The brick wall you run into

At this point, I admit defeat. This may seem premature, given that one should be able to write a computer program to apply the above rules. I haven’t yet computed discrete derivatives of simple functions, but this also seems relatively easy to do.

What isn’t simple is the operator norm. I was hoping that the sub-additivity and sub-multiplicativity combine with the calculus we develop to allow us to get (potentially loose) upper bounds on the various derivatives. This intuition is right for continuous calculus, but fails in our discrete setting.

Why is that? Because of the chain rule. The multivariable form of it is particularly nice — specificially that:

\[\nabla (f\circ g)(\vec x) = (\nabla f)(g(\vec x))\cdot (\nabla g)(\vec x)\]

Note that this expresses the derivative of the composition in terms of the (matrix) product of the derivatives (which are linear maps). While this allows for compact notation, it also has an important property that it behaves well with respect to sub-multiplicative norms (such as the operator norm) — in particular:

\[\lVert \nabla (f\circ g)(\vec x)\rVert_p \leq \lVert (\nabla f)(g(\vec x))\rVert_p \lVert \nabla g(\vec x)\rVert_p\]
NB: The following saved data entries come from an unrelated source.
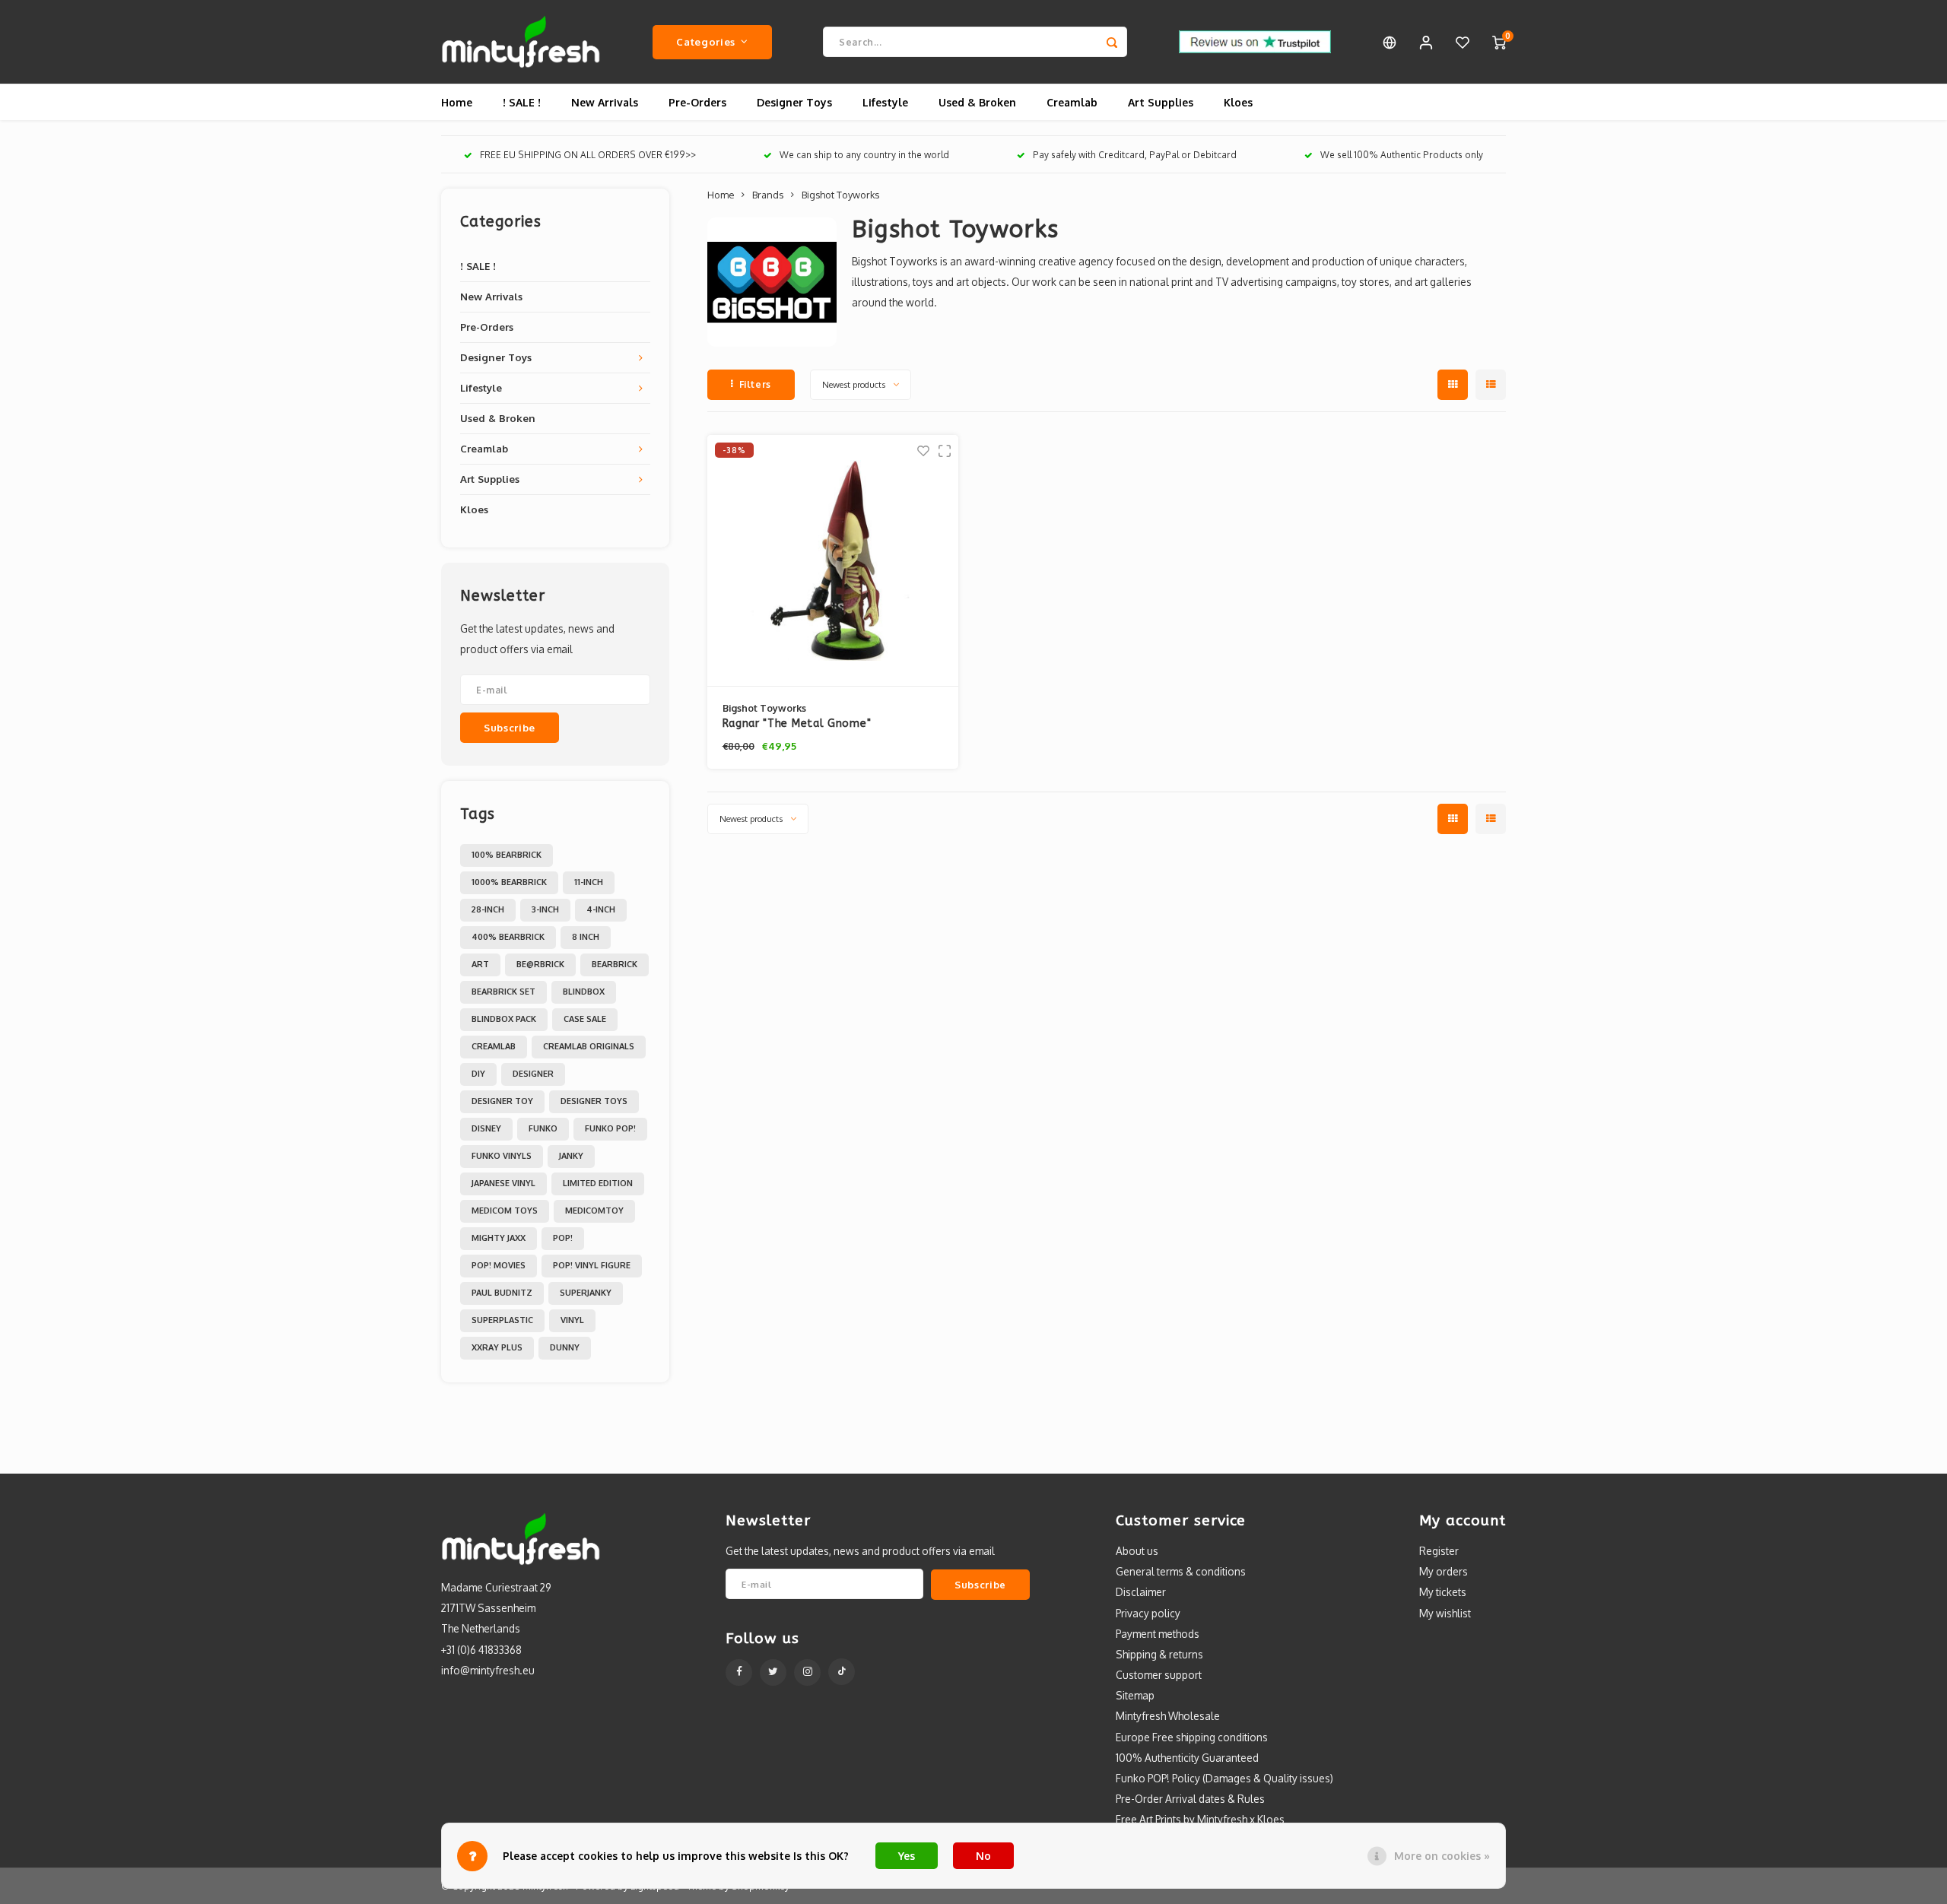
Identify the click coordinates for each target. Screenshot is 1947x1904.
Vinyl (572, 1320)
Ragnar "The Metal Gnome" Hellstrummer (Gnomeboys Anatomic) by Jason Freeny (827, 724)
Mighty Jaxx (499, 1238)
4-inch (600, 909)
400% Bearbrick (508, 936)
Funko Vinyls (502, 1155)
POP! (563, 1238)
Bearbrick (614, 964)
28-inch (488, 909)
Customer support (1159, 1674)
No (983, 1855)
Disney (486, 1128)
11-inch (588, 882)
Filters (755, 384)
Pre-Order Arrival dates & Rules (1190, 1798)
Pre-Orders (697, 102)
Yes (906, 1855)
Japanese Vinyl (503, 1183)
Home (456, 102)
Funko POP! (610, 1128)
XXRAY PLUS (497, 1347)
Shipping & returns (1159, 1654)
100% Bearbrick (507, 854)
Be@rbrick (540, 964)
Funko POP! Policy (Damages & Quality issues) (1224, 1778)
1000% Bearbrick (509, 882)
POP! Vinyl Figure (591, 1265)
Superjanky (585, 1292)
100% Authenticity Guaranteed (1187, 1757)
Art (480, 964)
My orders (1443, 1571)
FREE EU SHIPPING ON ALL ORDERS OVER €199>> (588, 154)
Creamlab (1072, 102)
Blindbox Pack (504, 1019)
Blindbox (584, 991)
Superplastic (502, 1320)
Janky (571, 1155)
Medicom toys (505, 1210)
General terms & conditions (1181, 1571)
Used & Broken (977, 102)
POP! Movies (499, 1265)
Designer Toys (794, 102)
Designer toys (594, 1101)
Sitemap (1135, 1695)
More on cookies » (1442, 1855)
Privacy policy (1148, 1613)
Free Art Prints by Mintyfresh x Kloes (1200, 1819)
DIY (478, 1073)
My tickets (1442, 1591)
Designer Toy (502, 1101)
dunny (565, 1347)
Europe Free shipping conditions (1192, 1737)
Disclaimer (1141, 1591)
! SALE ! (522, 102)
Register (1439, 1550)
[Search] (1112, 42)
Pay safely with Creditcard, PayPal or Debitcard (1135, 154)
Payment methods (1157, 1633)
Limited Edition (598, 1183)
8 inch (585, 936)
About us (1137, 1550)
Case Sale (585, 1019)
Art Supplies (1160, 102)
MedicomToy (594, 1210)
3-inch (545, 909)
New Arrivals (604, 102)
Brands (767, 195)
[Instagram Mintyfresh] (807, 1672)
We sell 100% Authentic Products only (1401, 154)
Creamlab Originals (588, 1046)
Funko (543, 1128)
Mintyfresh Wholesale (1168, 1715)
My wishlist (1445, 1613)
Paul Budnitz (502, 1292)
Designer (533, 1073)
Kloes (1238, 102)
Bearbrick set (503, 991)
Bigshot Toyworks (840, 195)
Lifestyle (885, 102)
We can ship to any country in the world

It is not clear how to upper bound the norms of some of the expressions I was developing. So of the two steps:

  1. Rewrite derivative in terms of “simpler” derivatives automatically using a “differential calculus”
  2. Upper bound this rewritten derivative using sub-additivity and sub-multiplicativity of the operator norm

The second step is the one which seems problematic. In general, one would need a way to upper bound the operator norm of expressions of the form:

\[\lVert (f(g(\vec x) + (\partial/\partial x_1)g(\vec x)),\dots, f(g(\vec x) + (\partial/\partial x_k)g(\vec x)))\rVert_p\]

This seems intrinsically difficult. If we unwrap what the operator norm means, this is bounding the expression:

\[\begin{aligned} \lVert \nabla (f\circ g)(\vec x)\rVert_p &= \sup\{\lVert \nabla (f\circ g)(\vec x)e_i\mid i\in[|\mathcal{X}|]\rVert_p\\ &= \max_i\lVert (\partial/\partial x_i) (f\circ g)(\vec x)\rVert_p\\ &= \max_i \lVert f(g(\vec x) + (\partial/\partial x_i)g(\vec x)) - f(g(\vec x))\rVert_p \end{aligned}\]

One can use triangle inequality to separate this out, but I run into issues even when trying to upper bound \(\lVert f(g(\vec x))\rVert_p\). The issue here (compared to the continuous case) is that this is a composition of potentially non-linear functions. It looks like with enough “continuous” data, there are areas of math that attempt to get bounds like this for non-linear functions (for example this). You could even do simpler things, and find a “suitably good” polynomial approximation to \(f\). These techniques feel like they’re starting to lead to incredibly loose bounds though, so I’ll decide to walk away from the brick wall now rather than continue to hit my head against it until something breaks.

Written on October 16, 2020